◆ **TESTO ESTRATTO**:

Con sentenza in data 15.7.2005 del Tribunale di Tivoli, Cedroni Mario fu condannato alla pena ritenuta di giustizia, perché riconosciuto colpevole dei reati, unificati ai sensi dell'art. 81 c.p., di cui agli artt: A) D.P.R. n. 380 del 2001, art. 44, lett. b;
B) L. n. 1086 del 1971, art. 1, 2, 4, 13 e 14; C) L. n. 64 del 1974, art. 1, 3, 17, 18 e 20; D) art. 349 c.p., acc. in S. Angelo Romano il 2.9.03.


A seguito di impugnazione dell'imputato, la Corte d'Appello di Roma, con sentenza in data 18.6.07 in parziale riforma di quella di primo grado, dichiarò estinto per prescrizione il reato di cui al capo C) e rideterminò la pena, confermando nel resto.


Avverso la sentenza di appello ha proposto ricorso il difensore dell'imputato, il quale denuncia con il primo motivo mancanza e manifesta illogicità della motivazione. Il ricorrente premette che l'appello concerneva "la copertura eseguita con pannelli coibentati dei muri perimetrali già esistente all'epoca del primo sequestro avvenuta in data 26.3.2003", che risulta esclusa dalla sentenza del Tribunale di Tivoli di estinzione dei reati edilizi per intervenuta oblazione. Detta struttura - chiarisce il ricorrente - "è stata installata sulla muratura già esistente all'epoca del detto sequestro e non ha alcuna finalità edilizia", ma solo "il limitato scopo... di proteggere dalle escursioni termiche"; la struttura stessa, in quanto tecnologica, "non è soggetta al permesso di costruire ma a semplice autorizzazione amministrativa e come tale il relativo addebito non integra il reato di costruzione abusiva".


Con il secondo motivo viene denunciata erronea applicazione della legge penale, in quanto "il manufatto tecnologico di cui si è detto... è realizzabile nell'arco di una giornata e pertanto, avuto riguardo alle dichiarazioni dell'imputato, in assenza di prova contraria o elementi contrari alle dichiarazioni stesse - ed anzi risultando dalle affermazioni dei VV.UU. la fattibilità dell'opera nei tempi indicati - e non essendovi per contrario nessuna prova certa che l'opera sia stata eseguita dopo il 31.3.2003, nel dubbio deve applicarsi il principio dell'interpretazione più favorevole al reo e pertanto tale struttura deve essere ricompressa nella domanda di sanatoria e quindi i reati edilizi dichiarati estinti per intervenuta oblazione".

◆ **ESERCIZIO PROPOSTO 1**:
Conta le righe dei blocchi che contengono la parola "width". Scrivi soltanto il numero.

◆ **RIGHE ESTRATTE**:
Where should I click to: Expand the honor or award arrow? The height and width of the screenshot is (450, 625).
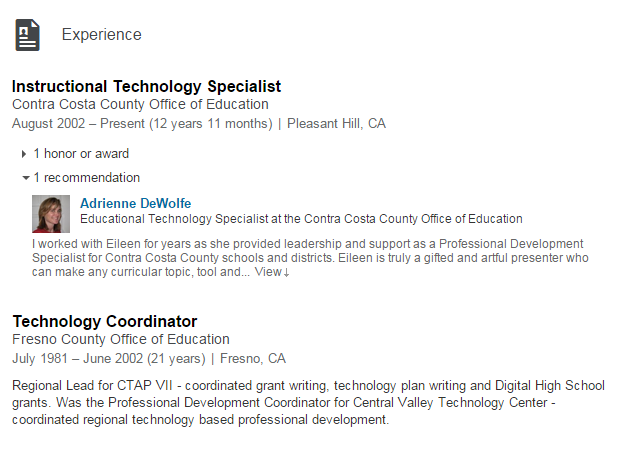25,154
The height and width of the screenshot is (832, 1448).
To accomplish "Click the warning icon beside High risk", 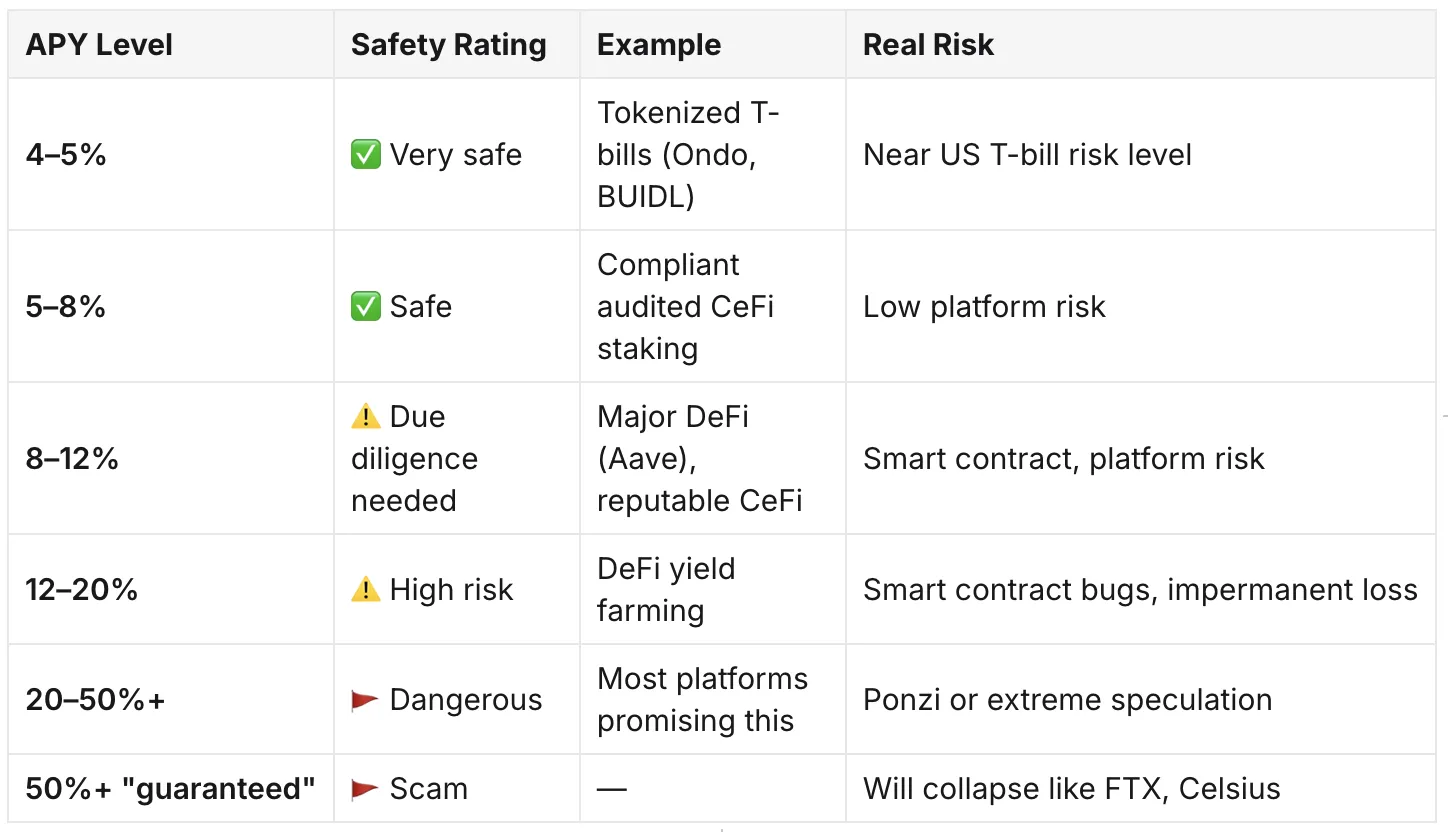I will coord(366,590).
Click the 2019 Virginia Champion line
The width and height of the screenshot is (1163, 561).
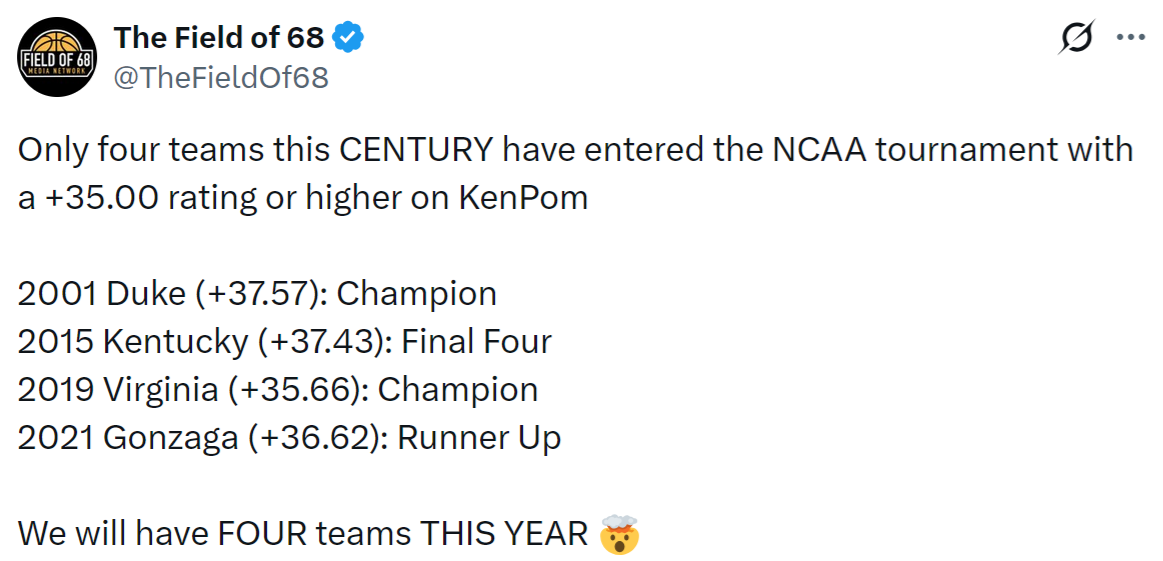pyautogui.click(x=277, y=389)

---

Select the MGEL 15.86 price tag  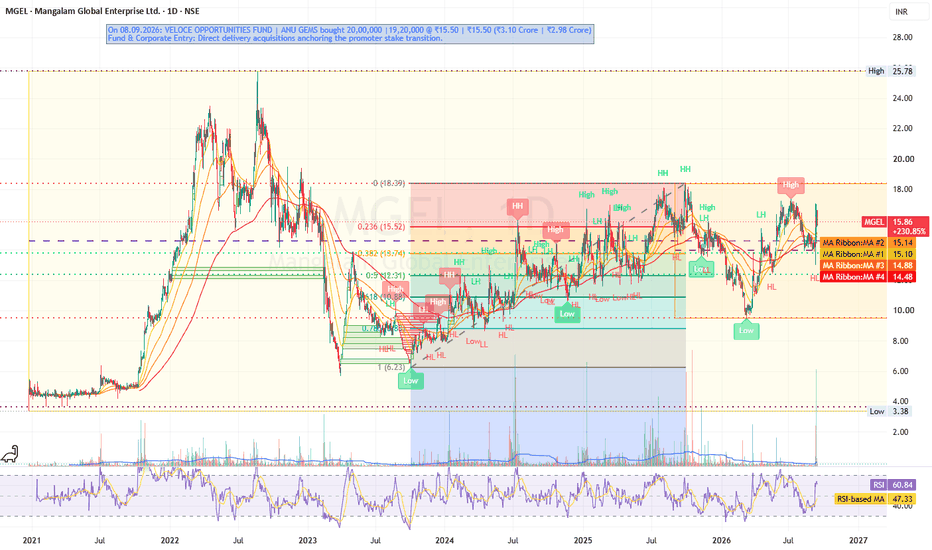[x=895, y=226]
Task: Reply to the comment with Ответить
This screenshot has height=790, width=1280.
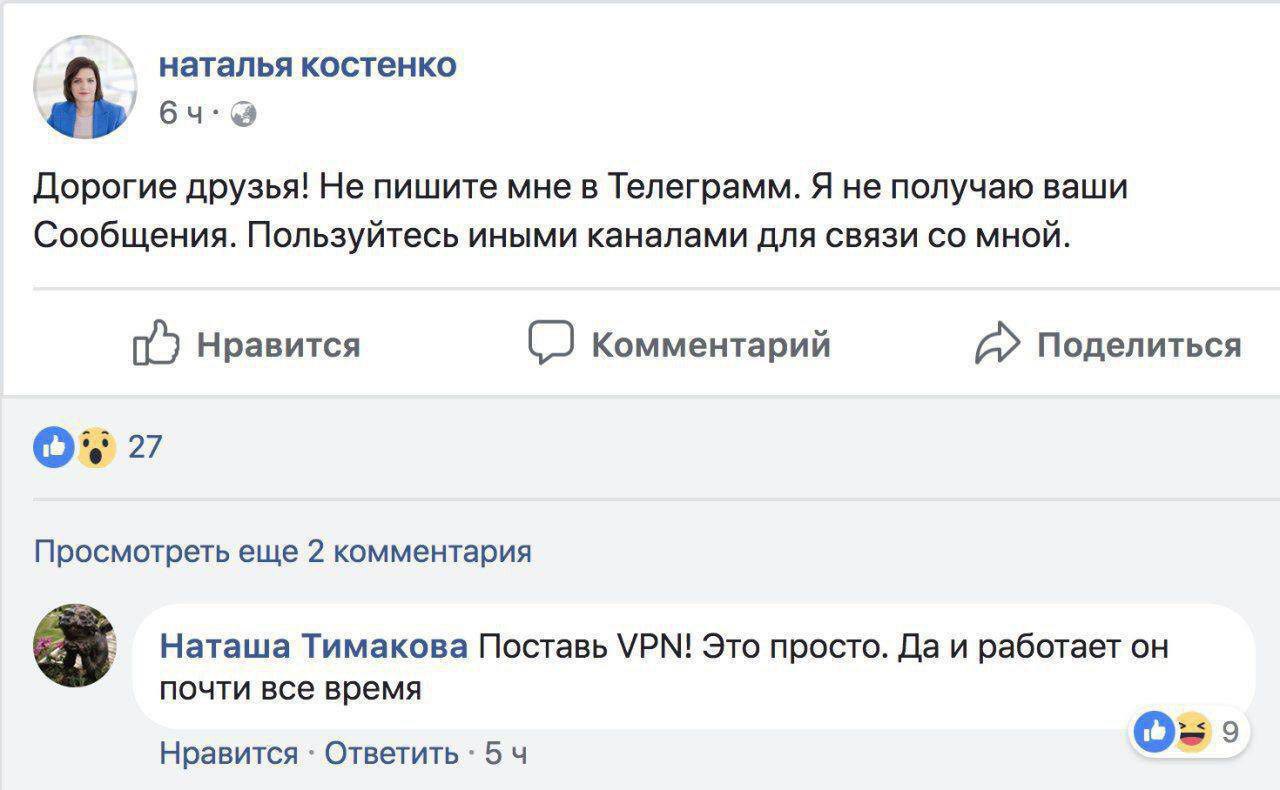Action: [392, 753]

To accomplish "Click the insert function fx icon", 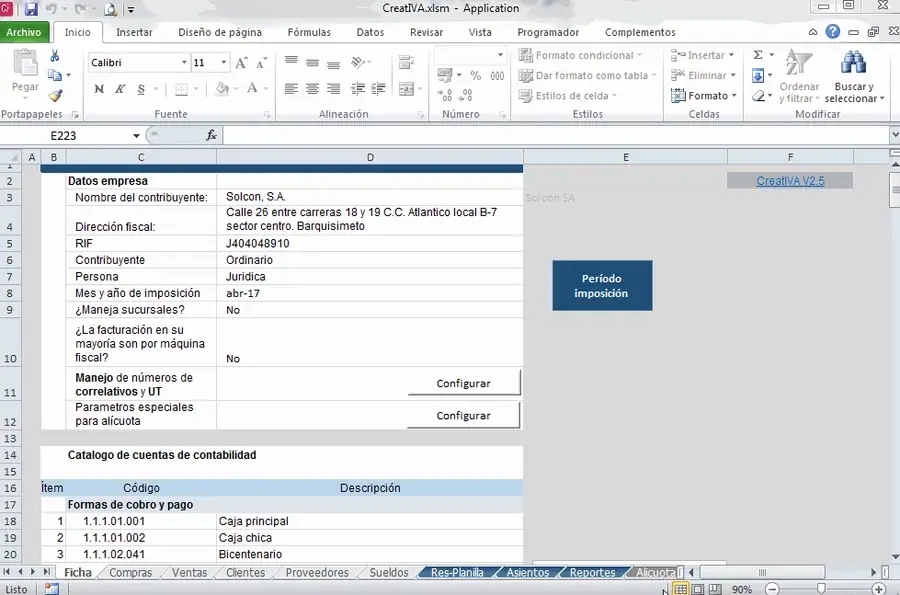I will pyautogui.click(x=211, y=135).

◆ **ESERCIZIO PROPOSTO 2**:
Nel testo estratto, quale reato la Corte d'Appello di Roma dichiarò estinto per prescrizione?

◆ **SOLUZIONE 1**:
4

◆ **SOLUZIONE 2**:
Il reato di cui al capo C).